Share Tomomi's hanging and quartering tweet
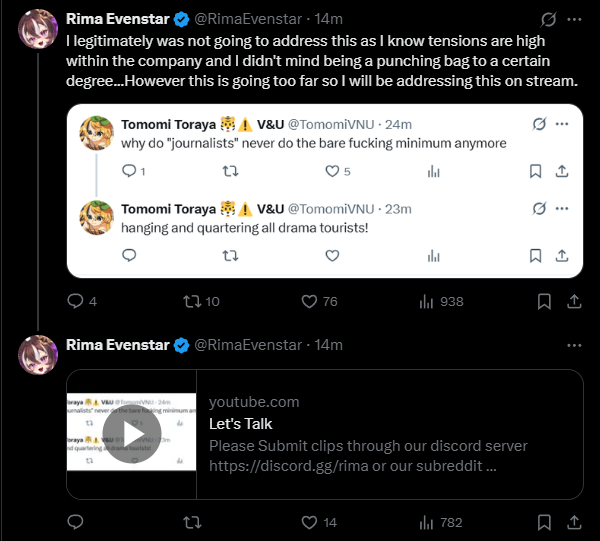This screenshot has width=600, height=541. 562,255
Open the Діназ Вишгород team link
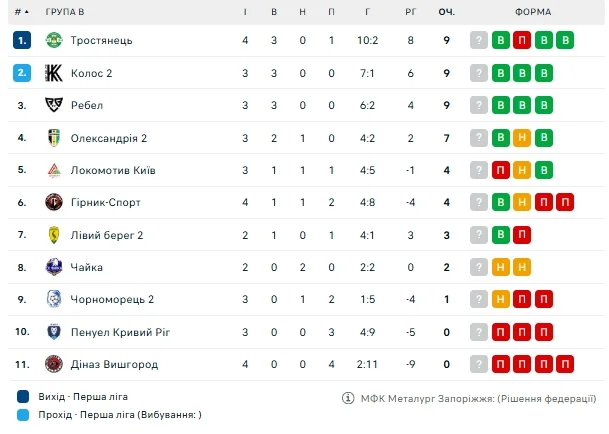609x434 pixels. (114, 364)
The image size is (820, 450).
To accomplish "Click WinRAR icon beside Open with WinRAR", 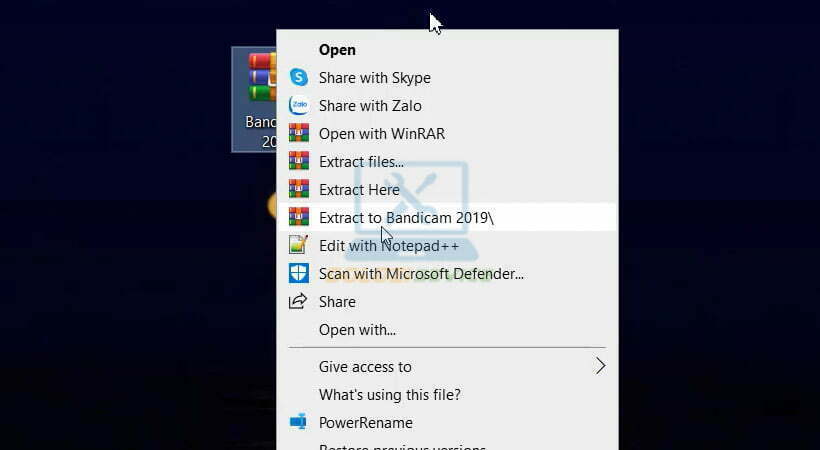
...
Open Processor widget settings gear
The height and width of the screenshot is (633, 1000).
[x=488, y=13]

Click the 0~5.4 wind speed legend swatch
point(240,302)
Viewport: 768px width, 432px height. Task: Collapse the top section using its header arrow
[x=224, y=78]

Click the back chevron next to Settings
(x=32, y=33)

### [The problem]
Go back to the listing above and reproduce, exactly, the stretch from the line bearing "Share Tomomi's hanging and quartering tweet" through the line bearing "WinRAR icon beside", without its pictures.

### [Written reply]
Share Tomomi's hanging and quartering tweet
This screenshot has width=600, height=541. 562,255
Open the Діназ Вишгород team link
609x434 pixels. (114, 364)
The image size is (820, 450).
To accomplish "Click WinRAR icon beside Open with WinRAR", 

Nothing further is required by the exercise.